Hinweis auf Stammrechtssatz
GRS wie 2005/02/0301 B RS 1
Norm
VwGG §45 Abs1 Z4;
RS 3
Die rechtliche Beurteilung durch den VwGH in der das Beschwerdevorbringen abschließenden Erledigung ist nicht Gegenstand des Parteiengehörs im Sinne des § 45 Abs. 1 Z. 4 VwGG (Hinweis B , 86/10/0169, 0170, 0171, und B , 2001/03/0044).
Hinweis auf Stammrechtssatz
GRS wie 2005/02/0301 B RS 2

Entscheidungstext

Betreff

Der Verwaltungsgerichtshof hat durch den Vorsitzenden Senatspräsident Dr. Höfinger und die Hofräte Dr. Zorn und MMag. Maislinger als Richter, im Beisein der Schriftführerin Mag. Zaunbauer, über den Antrag des H P in L, vertreten durch Dr. Ralph Forcher, Rechtsanwalt in 8010 Graz, Neutorgasse 51/II, auf Wiederaufnahme des mit Beschluss des Verwaltungsgerichtshofes vom , 2010/15/0125, eingestellten Beschwerdeverfahrens, den Beschluss gefasst:

Spruch

Dem Antrag wird nicht stattgegeben.

Begründung

Der Antragsteller erhob gegen einen Bescheid des unabhängigen Finanzsenates betreffend Kapitalertragsteuer Beschwerde an den Verfassungsgerichtshof. Der Verfassungsgerichtshof lehnte die Behandlung der Beschwerde ab und trat sie gemäß Art. 144 Abs. 3 B-VG dem Verwaltungsgerichtshof zur Entscheidung ab.

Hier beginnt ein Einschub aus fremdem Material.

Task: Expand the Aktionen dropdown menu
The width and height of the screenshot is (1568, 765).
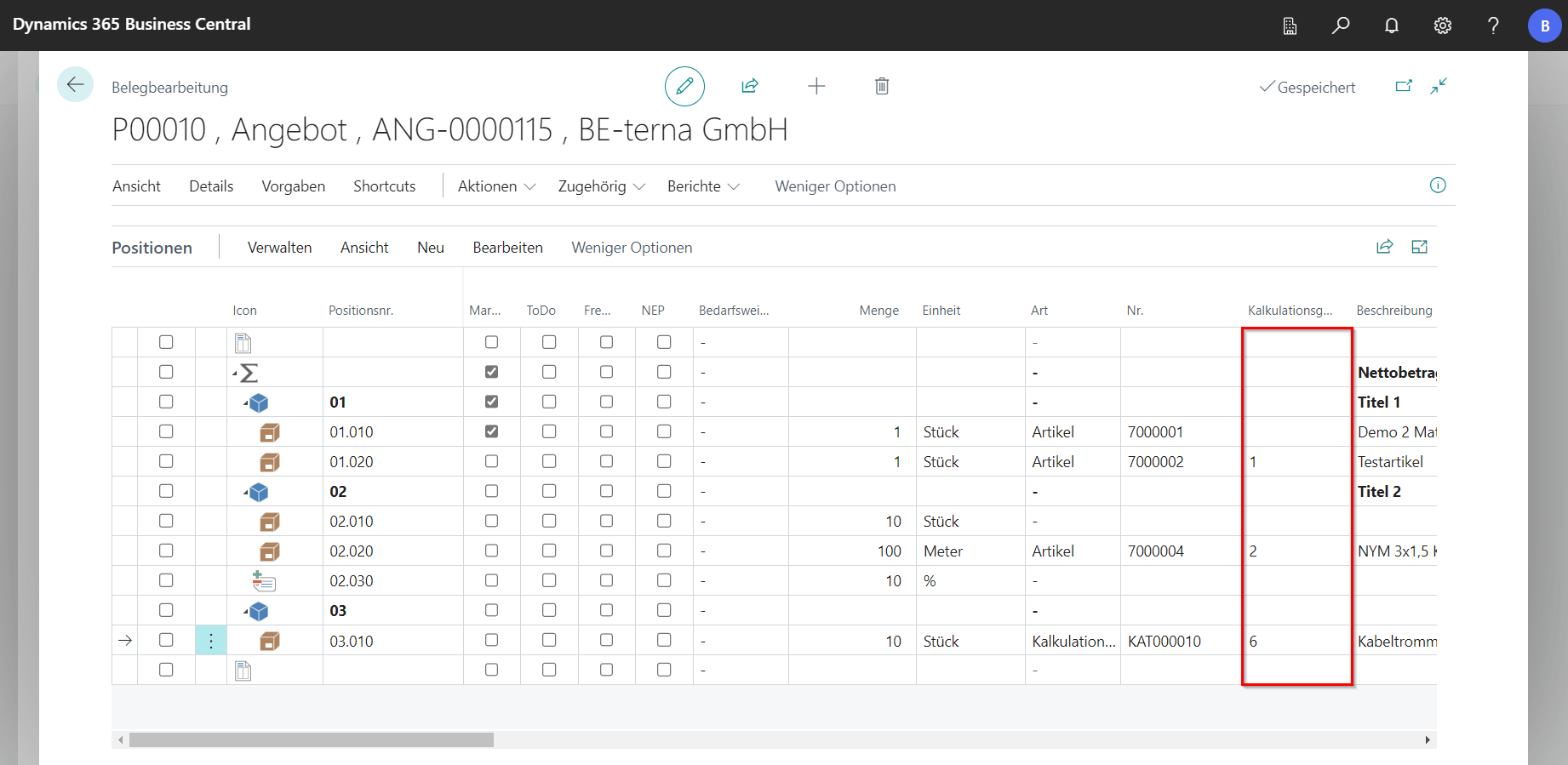Action: pyautogui.click(x=496, y=186)
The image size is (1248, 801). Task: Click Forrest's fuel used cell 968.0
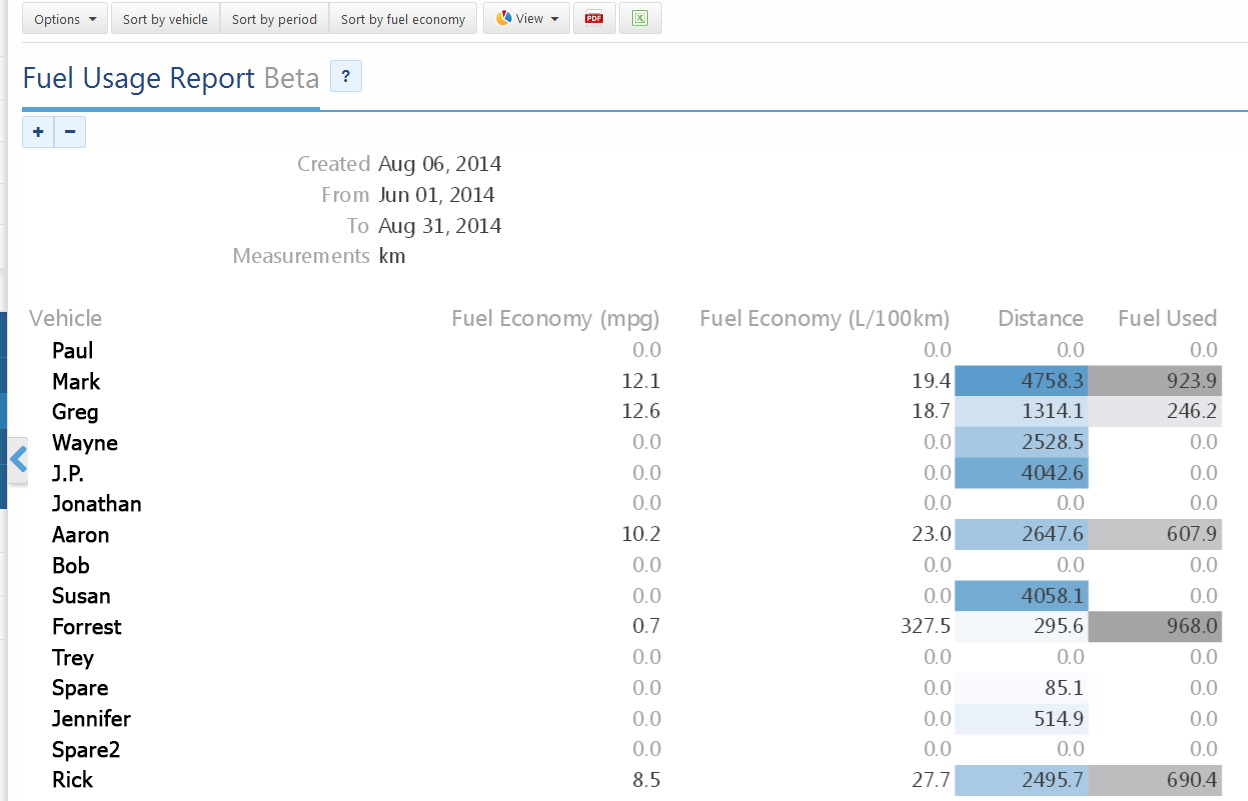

Mit Verfügung vom forderte der Verwaltungsgerichtshof den Antragsteller gemäß § 34 Abs. 2 VwGG auf, die Beschwerde innerhalb von vier Wochen zur Behebung von ihr anhaftenden Mängeln zu ergänzen. Dabei wurde der Antragsteller aufgefordert,

-

das Recht, in dem er verletzt zu sein behauptet (§ 28 Abs. 1 Z 4 VwGG), bestimmt zu bezeichnen,

-

die Gründe, auf die sich die Behauptung der Rechtswidrigkeit stützt (§ 28 Abs. 1 Z 5 VwGG), anzuführen und

-

ein bestimmtes Begehren iSd § 42 Abs. 2 VwGG (§ 28 Abs. 1 Z 6 VwGG) zu stellen.

Der Beschwerdeführer brachte sodann einen Mängelbehebungsschriftsatz ein, welcher einerseits den Text der an den Verfassungsgerichtshof gerichteten Urbeschwerde enthält und andererseits "zur Mängelbehebung" mehrere Bereiche in Kursivschrift. Statt der in der Urbeschwerde wie folgt lautenden Passage:

"Durch den beschwerdegegenständlichen Bescheid erachtet sich der Beschwerdeführer in seinen verfassungsgesetzlich (mit

Artikel 7 B-VG; 18 B-VG und Artikel 6 StGG) gewährleisteten Rechten, verletzt. Ferner erachtet sich der Beschwerdeführer wegen Anwendung eines verfassungswidrigen Gesetzes (UStG, weil es jeglicher Regelungen hinsichtlich in Österreich nur als selbständig Erwerbstätiger ausübbarer Prostitution entbehrt) verletzt"

enthält der Mängelbehebungsschriftsatz (auf Seite 6) die Passsage:

"Durch den beschwerdegegenständlichen Bescheid erachtet sich die Beschwerdeführerin wegen Rechtswidrigkeit des Inhaltes im Sinne von § 42 Abs 2 Z 1 VwGG sowie wegen Rechtswidrigkeit in Folge der Verletzung von Verfahrensvorschriften im Sinne des § 42 Abs 2 Z 3 lit. a, b und c VwGG in ihren Rechten verletzt".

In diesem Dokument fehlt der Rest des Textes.